Scholz, the leader of the center-left Social Democratic Party, which traditionally reflects the working classes and trade unions, delivered a sharp rebuke on Saturday to Vance's suggestion the Trump administration might not support Europe if it shuns far-right, anti-immigration parties.
Vance had told the elite gathering of leaders and defense officials on its first day of meetings "there is nothing America can do for you" if Europe's democracies are "running in fear" of their own voters. "Nor for that matter is there anything you can do for the American people," he added.
Scholz described Vance's remarks – reminiscent of Trump's "Make America Great Again" plank – as interference in Germany's elections on behalf of the hard-right Alternative for Germany, or AfD, a party classified by the German government as a "suspected" far-right extremist organization.

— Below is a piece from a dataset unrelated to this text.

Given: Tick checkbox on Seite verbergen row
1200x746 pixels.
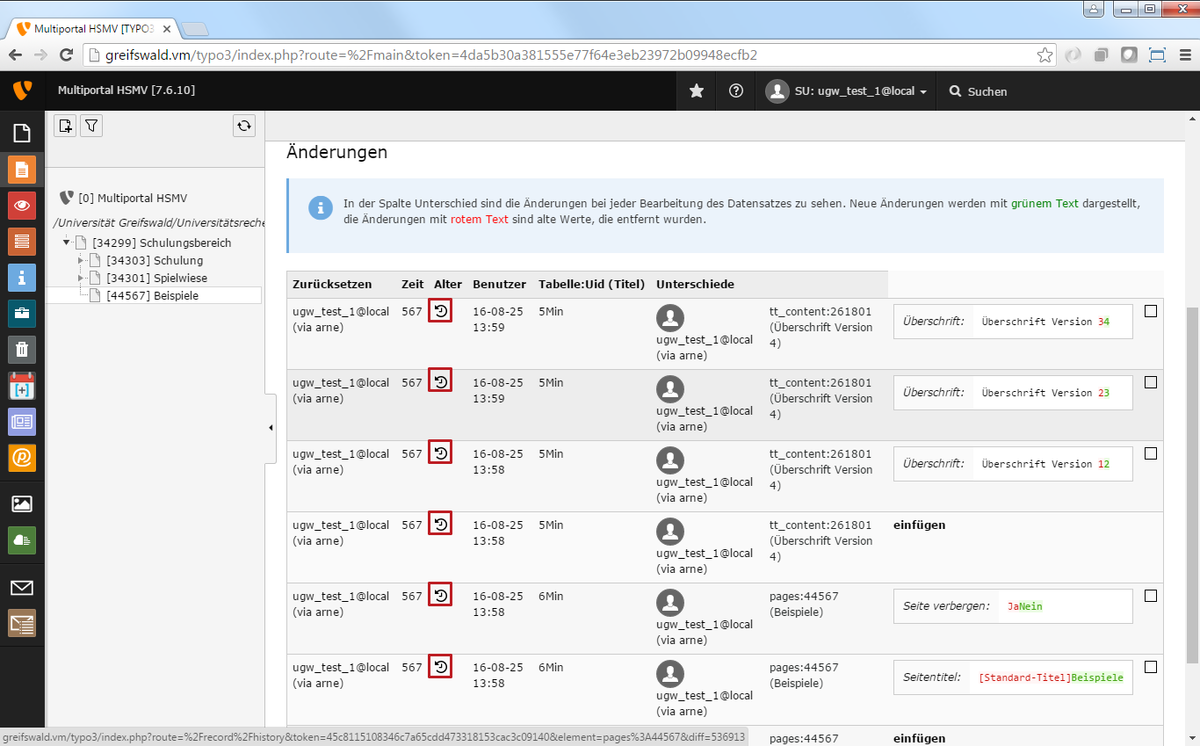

The party has trivialized Nazi Germany's atrocities during the Holocaust, Scholz said, and modern Germany will never allow such horrors to be repeated. "A commitment to ‘never again’ is not reconcilable with support for the AfD,” Scholz told the conference in an address on its second day, adding that Trump administration support for AfD “is not proper — especially not among friends and allies, and we firmly reject that."
Vance had met with AfD's lead candidate, Alice Weidel, on the same day as his speech in Munich, but he had no such meeting with Scholz, who pointedly said that German leaders would “not accept it if outsiders interfere in our democracy, in our elections and in the democratic formation of opinion," including political support for AfD.
European Union foreign policy chief Kaja Kallas also objected to Vance's speech, Reuters reported. "Listening to that speech," she said, "they try to pick a fight with us, and we don't want to a pick a fight with our friends."
The U.S. leader's remarks were particularly jarring coming just a week ahead of the German general election on Feb. 23. Vance said the rationale behind U.S. funding and support for "everything from our Ukraine policy to digital censorship is billed as a defense of democracy."
He denounced a British ban on anti-abortion protesters demonstrating outside clinics and suggested Romania's court decisions to cancel elections were undemocratic. "Free speech, I fear, is in retreat," said Vance. In Romania's case, however, judges called off the presidential election in December after security services warned that Russia had mounted an aggressive influence operation against the Eastern European country.
As the leader who has overseen Germany's response to the 2022 Russian invasion of Ukraine, Scholz shot back at Vance by asserting that German citizens "will decide for ourselves what happens to our democracy.”